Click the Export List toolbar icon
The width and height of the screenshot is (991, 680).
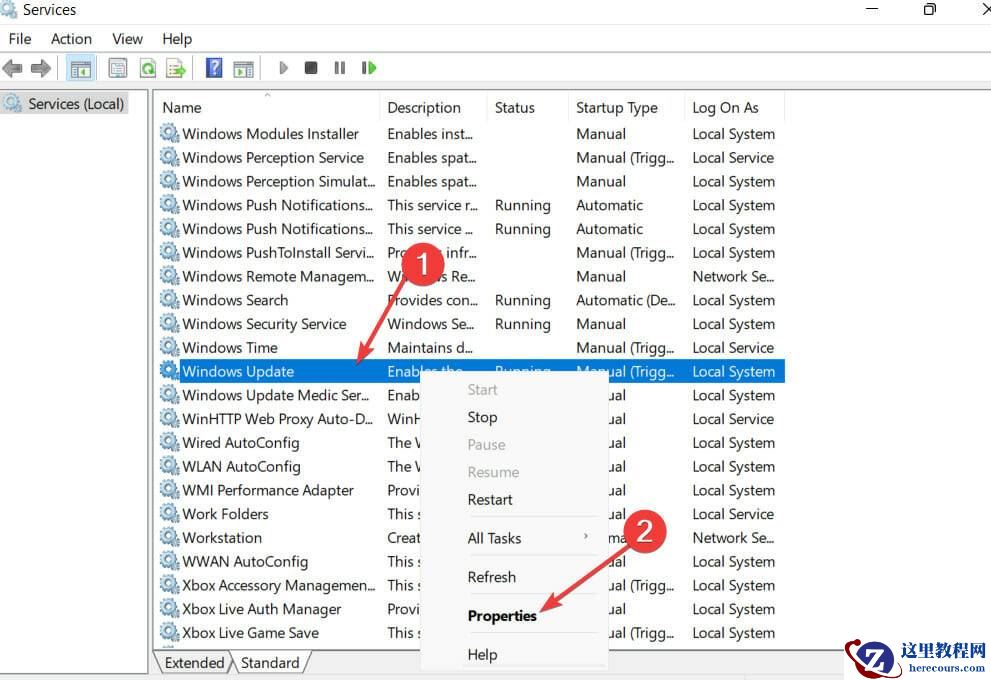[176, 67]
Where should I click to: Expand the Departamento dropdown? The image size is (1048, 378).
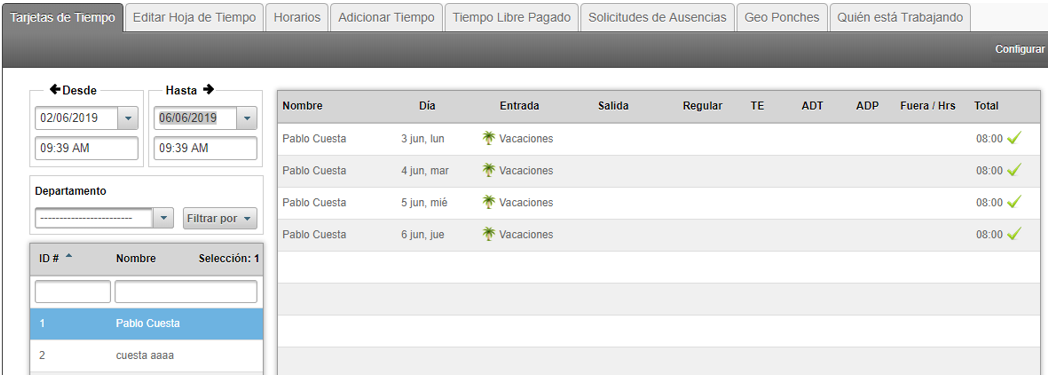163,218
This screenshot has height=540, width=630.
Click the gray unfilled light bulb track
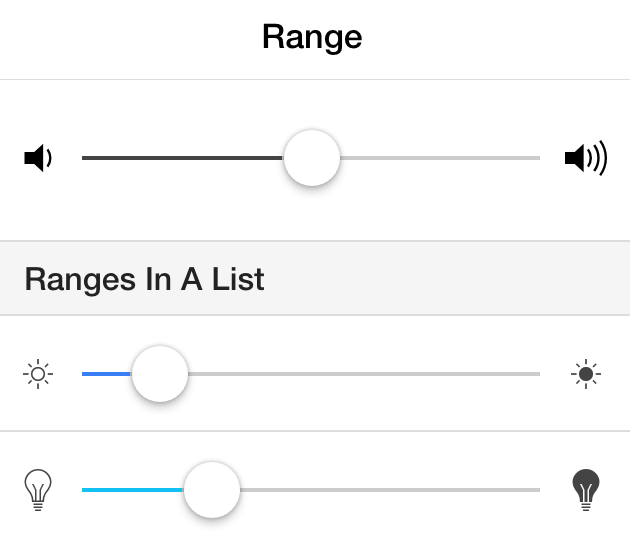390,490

——

Problem requirements: Transcribe each of the rows above verbatim, omitting the pictures from your output.

Exercise response:
Click the Export List toolbar icon
The width and height of the screenshot is (991, 680).
[176, 67]
Where should I click to: Expand the Departamento dropdown? The image size is (1048, 378).
163,218
This screenshot has height=540, width=630.
Click the gray unfilled light bulb track
390,490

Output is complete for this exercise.